DIRECTIONS
[1] In the mailing list message, what codename is given to the programme that the secret British spy base belongs to?
[2] Name every codenamed location of the three-site GCHQ network in Oman that the mailing list message mentions.
[3] Write out the part of the mailing list message starting with "I'm sure someone" and going on through "because of that?".

[cryptome] Re: Clandestine british base

  • From: tpb-crypto@xxxxxxxxxxx
  • To: cryptome@xxxxxxxxxxxxx
  • Date: Tue, 03 Jun 2014 20:59:35 +0200

I'm sure someone that lives nearby can locate the correct cables and screw with 
them. lol the spying base has security only around its perimeter, but what is 
preventing people from breaking their cables outside the perimeter at least 
once a week? Will an entire country stay without internet because of that? 
Good! People will protest and ask for the problem to be solved, companies will 
be upset with business stopping, less taxes will be collected, everyone will be 
unhappy unless someone stops spying.

I wish we created something so revolutionary that everything developed until 
now would be scraped ... but considering how people scraped pen and paper, that 
will only be a dream.

I've lately endeavored to program for mobile phones and tried to build some 
security aware software, that's nightmare, for one platform alone the situation 
is worse than all desktop systems combined. Yes, security for Android or even 
CyanogenMod is worse than for Windows XP, and that's not because of the system. 
Cellphones are built from the ground up to not be secure and be easily spied 
upon, all of them. The hardware itself is created in a manner to allow it and 
software cannot interfere.

So, even if you talk over redphone, someone can listen to it through GSM 
backdoors built in which are impossible to disable.

I've been wardriving to find and crack hotspots all over my town, can someone 
suggest a device that looks and works like a phone but has only wifi connection 
and can receive one of those open source phone systems? I would like to try to 
live online like that and see what happens.

Suggestions, please?

> Message du 03/06/14 19:34
> De : "Joe Products" 
> A : cryptome@xxxxxxxxxxxxx
> Copie à : 
> Objet : [cryptome] Clandestine british base
>

> 
> Exclusive Above-top-secret details of Britain’s covert surveillance 
> programme - including the location of a clandestine British base tapping 
> undersea cables in the Middle East - have so far remained secret, despite 
> being leaked by fugitive NSA sysadmin Edward Snowden. Government pressure 
> has meant that some media organisations, despite being in possession of 
> these facts, have declined to reveal them. Today, however, the Register 
> publishes them in full.
> 
> The secret British spy base is part of a programme codenamed “CIRCUIT” and 
> also referred to as Overseas Processing Centre 1 (OPC-1). It is located at 
> Seeb, on the northern coast of Oman, where it taps in to various undersea 
> cables passing through the Strait of Hormuz into the Persian/Arabian Gulf. 
> Seeb is one of a three site GCHQ network in Oman, at locations codenamed “
> TIMPANI”, “GUITAR” and “CLARINET”. TIMPANI, near the Strait of Hormuz, can 
> monitor Iraqi communications. CLARINET, in the south of Oman, is 
> strategically close to Yemen.

Saved data entries:
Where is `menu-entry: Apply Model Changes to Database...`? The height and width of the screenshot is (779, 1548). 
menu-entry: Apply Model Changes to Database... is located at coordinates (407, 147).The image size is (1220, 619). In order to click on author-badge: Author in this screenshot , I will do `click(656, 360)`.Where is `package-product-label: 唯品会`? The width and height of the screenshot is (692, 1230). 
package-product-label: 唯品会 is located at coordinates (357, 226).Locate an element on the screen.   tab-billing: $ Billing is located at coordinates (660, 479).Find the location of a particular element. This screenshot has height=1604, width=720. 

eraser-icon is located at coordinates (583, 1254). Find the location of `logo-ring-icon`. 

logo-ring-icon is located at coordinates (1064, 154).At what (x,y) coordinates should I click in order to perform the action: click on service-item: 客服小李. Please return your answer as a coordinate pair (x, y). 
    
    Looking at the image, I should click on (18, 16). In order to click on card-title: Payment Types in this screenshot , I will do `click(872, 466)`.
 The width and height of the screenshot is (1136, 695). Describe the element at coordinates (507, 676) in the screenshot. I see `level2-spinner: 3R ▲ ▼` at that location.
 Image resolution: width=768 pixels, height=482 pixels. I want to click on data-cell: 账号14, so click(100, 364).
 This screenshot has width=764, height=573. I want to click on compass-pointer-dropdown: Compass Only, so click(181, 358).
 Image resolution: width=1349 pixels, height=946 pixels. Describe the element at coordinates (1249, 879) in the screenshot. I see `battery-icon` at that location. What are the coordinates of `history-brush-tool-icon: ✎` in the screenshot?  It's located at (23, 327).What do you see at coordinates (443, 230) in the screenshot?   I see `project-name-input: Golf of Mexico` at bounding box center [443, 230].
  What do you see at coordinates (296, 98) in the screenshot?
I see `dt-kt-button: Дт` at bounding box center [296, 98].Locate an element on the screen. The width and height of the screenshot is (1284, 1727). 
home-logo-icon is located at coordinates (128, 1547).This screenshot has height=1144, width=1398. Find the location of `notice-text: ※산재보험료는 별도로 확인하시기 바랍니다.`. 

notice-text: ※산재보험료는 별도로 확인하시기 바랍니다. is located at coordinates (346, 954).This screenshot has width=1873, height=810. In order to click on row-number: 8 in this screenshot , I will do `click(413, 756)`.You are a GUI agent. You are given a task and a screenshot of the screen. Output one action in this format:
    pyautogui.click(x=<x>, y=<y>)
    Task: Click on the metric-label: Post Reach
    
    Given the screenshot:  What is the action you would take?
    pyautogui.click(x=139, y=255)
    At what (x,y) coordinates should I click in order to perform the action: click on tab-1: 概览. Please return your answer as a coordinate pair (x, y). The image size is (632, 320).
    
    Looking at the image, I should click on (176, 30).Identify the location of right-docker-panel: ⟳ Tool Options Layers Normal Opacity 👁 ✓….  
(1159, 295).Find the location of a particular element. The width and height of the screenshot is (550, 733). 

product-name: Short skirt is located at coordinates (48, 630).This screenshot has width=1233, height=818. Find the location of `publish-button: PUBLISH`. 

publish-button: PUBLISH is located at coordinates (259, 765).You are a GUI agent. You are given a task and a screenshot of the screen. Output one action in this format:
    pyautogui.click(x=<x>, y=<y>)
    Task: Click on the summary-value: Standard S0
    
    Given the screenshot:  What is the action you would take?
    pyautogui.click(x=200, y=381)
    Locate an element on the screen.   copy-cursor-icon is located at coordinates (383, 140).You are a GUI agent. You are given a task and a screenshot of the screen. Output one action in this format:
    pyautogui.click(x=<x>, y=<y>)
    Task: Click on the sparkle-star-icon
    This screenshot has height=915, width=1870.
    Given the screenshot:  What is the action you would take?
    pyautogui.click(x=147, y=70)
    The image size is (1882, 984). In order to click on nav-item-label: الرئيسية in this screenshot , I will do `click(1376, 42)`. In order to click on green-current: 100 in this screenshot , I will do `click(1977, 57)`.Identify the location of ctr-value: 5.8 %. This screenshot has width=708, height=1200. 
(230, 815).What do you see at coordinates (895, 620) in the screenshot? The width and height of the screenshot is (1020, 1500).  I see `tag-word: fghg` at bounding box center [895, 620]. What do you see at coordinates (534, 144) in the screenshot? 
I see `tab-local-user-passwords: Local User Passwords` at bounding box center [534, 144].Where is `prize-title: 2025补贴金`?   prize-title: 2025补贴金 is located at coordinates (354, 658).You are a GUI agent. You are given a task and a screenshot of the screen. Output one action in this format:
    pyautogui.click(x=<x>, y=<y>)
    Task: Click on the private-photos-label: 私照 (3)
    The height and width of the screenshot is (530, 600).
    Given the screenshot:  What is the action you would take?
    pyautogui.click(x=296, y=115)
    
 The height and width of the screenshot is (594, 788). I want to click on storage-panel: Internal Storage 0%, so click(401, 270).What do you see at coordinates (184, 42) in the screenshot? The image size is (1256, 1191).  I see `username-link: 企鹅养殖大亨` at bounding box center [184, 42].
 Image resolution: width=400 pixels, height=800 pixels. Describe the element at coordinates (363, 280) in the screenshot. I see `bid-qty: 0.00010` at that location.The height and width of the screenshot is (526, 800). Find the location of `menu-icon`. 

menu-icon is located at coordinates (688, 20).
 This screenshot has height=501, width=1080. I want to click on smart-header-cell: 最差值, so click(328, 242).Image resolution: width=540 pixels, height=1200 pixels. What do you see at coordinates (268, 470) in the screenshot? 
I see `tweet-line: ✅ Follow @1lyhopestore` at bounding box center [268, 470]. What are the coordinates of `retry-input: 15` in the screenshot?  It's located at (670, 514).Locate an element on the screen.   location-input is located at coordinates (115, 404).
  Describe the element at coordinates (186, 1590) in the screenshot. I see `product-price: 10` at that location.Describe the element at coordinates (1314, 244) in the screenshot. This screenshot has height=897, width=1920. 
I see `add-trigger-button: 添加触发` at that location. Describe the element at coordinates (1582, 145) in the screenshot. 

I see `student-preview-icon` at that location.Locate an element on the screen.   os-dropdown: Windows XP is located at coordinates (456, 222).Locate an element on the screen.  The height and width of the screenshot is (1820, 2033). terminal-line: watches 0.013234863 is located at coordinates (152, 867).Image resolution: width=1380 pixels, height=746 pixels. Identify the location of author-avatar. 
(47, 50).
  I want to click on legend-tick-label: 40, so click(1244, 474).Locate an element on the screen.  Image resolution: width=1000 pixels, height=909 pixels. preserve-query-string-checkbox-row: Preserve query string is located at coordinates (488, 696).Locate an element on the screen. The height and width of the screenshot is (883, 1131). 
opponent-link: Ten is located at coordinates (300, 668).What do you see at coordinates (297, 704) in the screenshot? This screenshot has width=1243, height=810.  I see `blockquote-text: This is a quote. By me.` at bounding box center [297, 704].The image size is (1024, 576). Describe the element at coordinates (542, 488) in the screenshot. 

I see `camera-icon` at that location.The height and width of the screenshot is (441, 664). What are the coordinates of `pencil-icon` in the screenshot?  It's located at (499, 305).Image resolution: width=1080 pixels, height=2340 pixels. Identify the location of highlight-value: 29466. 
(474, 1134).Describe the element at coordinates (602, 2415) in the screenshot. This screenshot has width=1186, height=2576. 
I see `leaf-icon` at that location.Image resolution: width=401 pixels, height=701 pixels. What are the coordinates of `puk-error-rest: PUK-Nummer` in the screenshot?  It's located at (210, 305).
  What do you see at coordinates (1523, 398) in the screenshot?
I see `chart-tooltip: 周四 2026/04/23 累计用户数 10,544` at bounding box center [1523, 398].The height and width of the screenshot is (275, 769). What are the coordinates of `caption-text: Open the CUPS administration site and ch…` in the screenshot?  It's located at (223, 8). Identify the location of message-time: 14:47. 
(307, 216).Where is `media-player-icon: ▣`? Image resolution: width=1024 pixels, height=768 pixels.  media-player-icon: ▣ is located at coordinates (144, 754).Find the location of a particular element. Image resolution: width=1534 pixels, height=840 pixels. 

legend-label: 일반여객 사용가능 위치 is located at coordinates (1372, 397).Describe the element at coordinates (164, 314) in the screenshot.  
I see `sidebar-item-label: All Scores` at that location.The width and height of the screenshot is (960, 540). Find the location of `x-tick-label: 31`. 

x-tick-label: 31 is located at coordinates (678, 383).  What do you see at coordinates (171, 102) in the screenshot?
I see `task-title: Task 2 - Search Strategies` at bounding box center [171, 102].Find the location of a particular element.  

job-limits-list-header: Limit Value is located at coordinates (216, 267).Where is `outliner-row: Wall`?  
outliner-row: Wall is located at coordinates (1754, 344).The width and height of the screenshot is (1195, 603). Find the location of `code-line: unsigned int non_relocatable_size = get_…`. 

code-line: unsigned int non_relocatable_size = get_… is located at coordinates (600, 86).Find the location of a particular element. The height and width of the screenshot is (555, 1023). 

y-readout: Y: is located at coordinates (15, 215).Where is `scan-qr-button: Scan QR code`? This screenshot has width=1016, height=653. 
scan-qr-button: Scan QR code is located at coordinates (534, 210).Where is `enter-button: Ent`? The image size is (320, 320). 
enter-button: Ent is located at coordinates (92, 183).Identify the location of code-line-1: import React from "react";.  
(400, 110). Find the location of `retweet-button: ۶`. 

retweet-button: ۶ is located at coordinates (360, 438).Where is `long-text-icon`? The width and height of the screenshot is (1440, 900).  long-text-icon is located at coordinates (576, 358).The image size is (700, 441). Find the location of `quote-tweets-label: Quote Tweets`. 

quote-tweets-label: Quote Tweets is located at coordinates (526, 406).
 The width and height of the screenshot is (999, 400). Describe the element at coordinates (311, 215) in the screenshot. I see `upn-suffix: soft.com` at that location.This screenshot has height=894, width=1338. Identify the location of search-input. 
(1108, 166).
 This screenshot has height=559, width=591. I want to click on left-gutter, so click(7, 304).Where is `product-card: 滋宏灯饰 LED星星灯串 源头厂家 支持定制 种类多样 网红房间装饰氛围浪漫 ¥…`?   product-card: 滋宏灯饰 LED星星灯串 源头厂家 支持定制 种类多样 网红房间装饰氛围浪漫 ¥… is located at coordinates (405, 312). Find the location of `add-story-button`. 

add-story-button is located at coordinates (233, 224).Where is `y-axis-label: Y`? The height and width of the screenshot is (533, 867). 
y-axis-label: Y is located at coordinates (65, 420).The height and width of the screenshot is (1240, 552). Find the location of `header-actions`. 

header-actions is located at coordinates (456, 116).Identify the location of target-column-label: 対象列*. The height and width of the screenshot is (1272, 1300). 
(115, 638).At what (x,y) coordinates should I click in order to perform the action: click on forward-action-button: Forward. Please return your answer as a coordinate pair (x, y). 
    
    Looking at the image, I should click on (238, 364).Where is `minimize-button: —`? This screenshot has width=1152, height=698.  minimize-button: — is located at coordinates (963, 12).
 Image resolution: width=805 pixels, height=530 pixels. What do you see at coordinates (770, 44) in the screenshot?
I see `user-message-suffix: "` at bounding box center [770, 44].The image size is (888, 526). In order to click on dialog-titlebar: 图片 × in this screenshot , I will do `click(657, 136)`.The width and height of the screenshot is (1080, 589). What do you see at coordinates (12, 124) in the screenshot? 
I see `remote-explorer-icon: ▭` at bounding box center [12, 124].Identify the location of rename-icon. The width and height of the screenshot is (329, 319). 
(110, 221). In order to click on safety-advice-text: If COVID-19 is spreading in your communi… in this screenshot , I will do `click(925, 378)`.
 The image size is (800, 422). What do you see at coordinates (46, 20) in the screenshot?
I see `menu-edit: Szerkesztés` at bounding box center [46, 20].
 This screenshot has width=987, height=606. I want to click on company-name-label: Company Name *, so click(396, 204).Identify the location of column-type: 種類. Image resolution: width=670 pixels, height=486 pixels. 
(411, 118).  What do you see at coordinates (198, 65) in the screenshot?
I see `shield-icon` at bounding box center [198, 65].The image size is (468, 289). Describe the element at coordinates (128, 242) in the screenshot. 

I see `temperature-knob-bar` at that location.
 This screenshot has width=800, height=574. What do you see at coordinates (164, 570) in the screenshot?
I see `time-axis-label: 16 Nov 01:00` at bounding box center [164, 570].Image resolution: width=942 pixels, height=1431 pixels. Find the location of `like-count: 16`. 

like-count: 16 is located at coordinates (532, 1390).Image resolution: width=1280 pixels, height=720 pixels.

SOLUTIONS TO THE EXERCISE
[1] CIRCUIT

[2] TIMPANI, GUITAR, CLARINET

[3]
I'm sure someone that lives nearby can locate the correct cables and screw with 
them. lol the spying base has security only around its perimeter, but what is 
preventing people from breaking their cables outside the perimeter at least 
once a week? Will an entire country stay without internet because of that?